Recently, I wrote a lengthy post on the repressive legacy of the post-genocide government of Rwanda. The New York Times has continued their investigation (which prompted my original post), and there’s a new article today: “For Rwandan Students, Ethnic Tensions Lurk.” Much of my earlier post discussed how the Rwandan Patriotic Front (the Tutsi rebels who replaced the radical Hutu government) has been shielded from many criticisms of their actions during, preceding, and following the genocide by the simple fact that they were the only armed force in the world that acted to stop the genocide. Victors write the history, and liberators get even better treatment because of their heroic actions. But the RPF-led government of Rwanda continues to use that as an excuse to cover up their own abuses, as the article explains:

According to the law, once a student is convicted of genocide ideology, the student can face jail time and will not be readmitted to school, a policy that has students keeping their opinions to themselves.

The ban on genocide ideology also encompasses accusations that the Tutsi rebels killed civilians in 1994, despite the finding by a United Nations research team that the rebels killed up to 45,000 people. A mention of those killings can land a jail term. The genocide, the law says, was committed only against the Tutsis.

The official narrative, students say, amounts to a kind of denial of history. Or as Denise Kajeniri, a 21-year-old Tutsi economics student, describes it, “pretend and move on.”

 
I raise this not to minimize the horrors committed by their Hutu genocidaire opponents (see my other post for more on that), but because it is important that we confront all the facts — not just those that make one side play the pure villains and the other side the untainted heroes. The world does not divide evenly like that. Just as the United States has been slow to confront the abuses and crimes it committed during the liberation of Europe and the Pacific in World War II, this process will take time in Rwanda. But it is a necessary step if they are to have real reconciliation and healing.

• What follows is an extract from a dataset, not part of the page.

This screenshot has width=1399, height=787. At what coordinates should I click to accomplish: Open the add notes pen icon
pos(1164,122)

This article originally appeared on Starboard Broadside.

A legacy of the Rwandan Genocide

It can be tough to criticize the liberators, the people who stop a genocide. They are heroes to many, and it’s easy to disregard the people who disagree as the oppressors. Hell, it took us long time in the United States to begin coming to terms with some of the inhuman military actions we took in World War II while liberating Europe and Asia from brutal, genocidal regimes. Rarely are the liberators perfect or unsullied.

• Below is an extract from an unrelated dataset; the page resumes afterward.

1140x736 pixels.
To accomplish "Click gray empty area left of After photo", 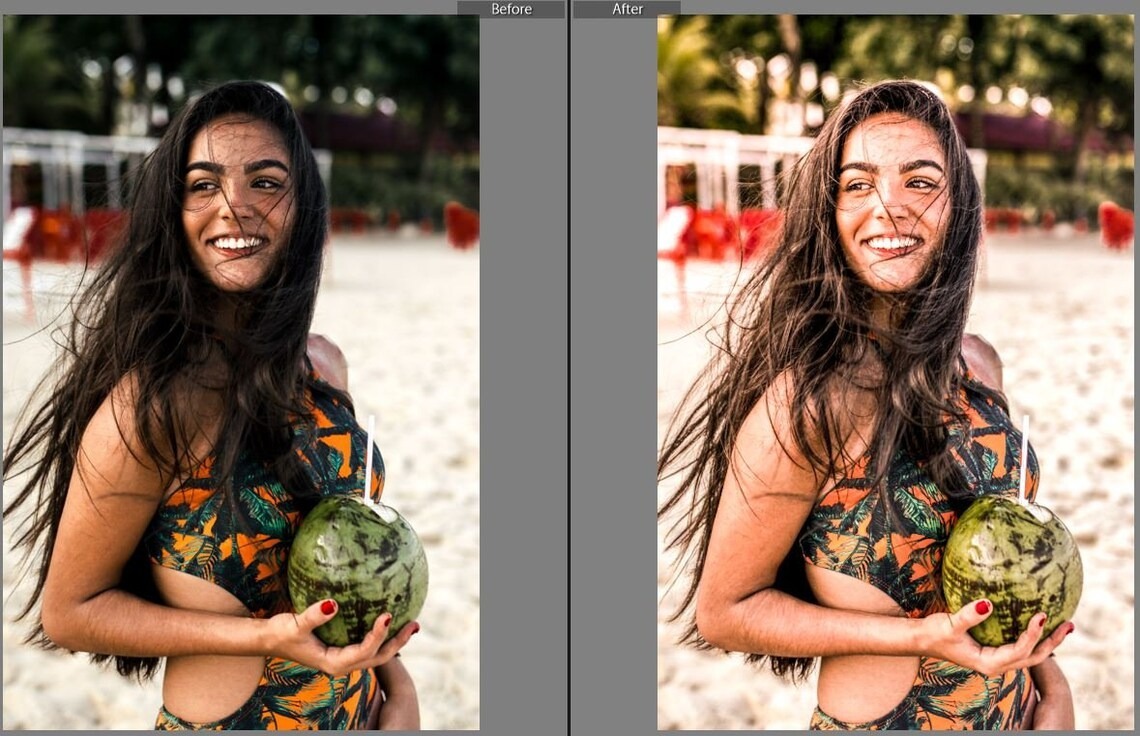I will pyautogui.click(x=614, y=372).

In late October 1990, the “Rwandan Patriotic Front,” a ethnic Tutsi minority rebel army suddenly stormed the Rwandan border from Uganda. Once the invasion began Uganda felt compelled to support it. The rebels were largely Rwandan only by parentage and were seeking the right of return and political control of the country after what they saw as decades of injustice by the Hutu majority in the post-colonial period. The authoritarian Hutu-controlled government of Rwanda went into a state of emergency and began crackdowns and reprisals, and elite Zairian and French troops quickly arrived to back the Hutu government. The invasion was a failure and the rebels retreated, with their leadership disintegrating especially as Uganda’s government arrested some of them. Another RPF leader, Major Paul Kagame, was immediately recalled from the United States, where he had been receiving extensive military training during the preceding months, and he took command, planning out a guerrilla long-war strategy. By 1992, the Rwandan regime had been forced to enter a cease-fire settlement with the rebels, although the rebels remained in a weak position. After several months the RPF invaded again because the government was allegedly conducting “small” massacres, but French troops arrived again to arm and support the regime, which ended the invasion and resulted in another cease-fire, this time with UN peacekeepers and a plan for power-sharing. It must be noted that well over a million Hutu civilians had become displaced during the conflict due to RPF massacres.

In April 1994, the presidential plane was hit by a surface-to-air missile of unknown source and the Hutu generals initiated a violent coup within hours and began political purges. Within days, the general massacres of Tutsi civilians were rolling along as the Hutu hardliners had planned for months, and around a dozen Belgian UN troops were killed, prompting Western nations to send in rescue troops to evacuate all their personnel, leaving the ordinary Tutsis (and moderate Hutus) to their fate. Over the course of the next three months, the Rwandan military and an extremist militia committed systematic genocide, killing one person approximately every five minutes on average. (The final victim count was estimated at 800,000 to well over a million. The RPF puts the figure at 937,000).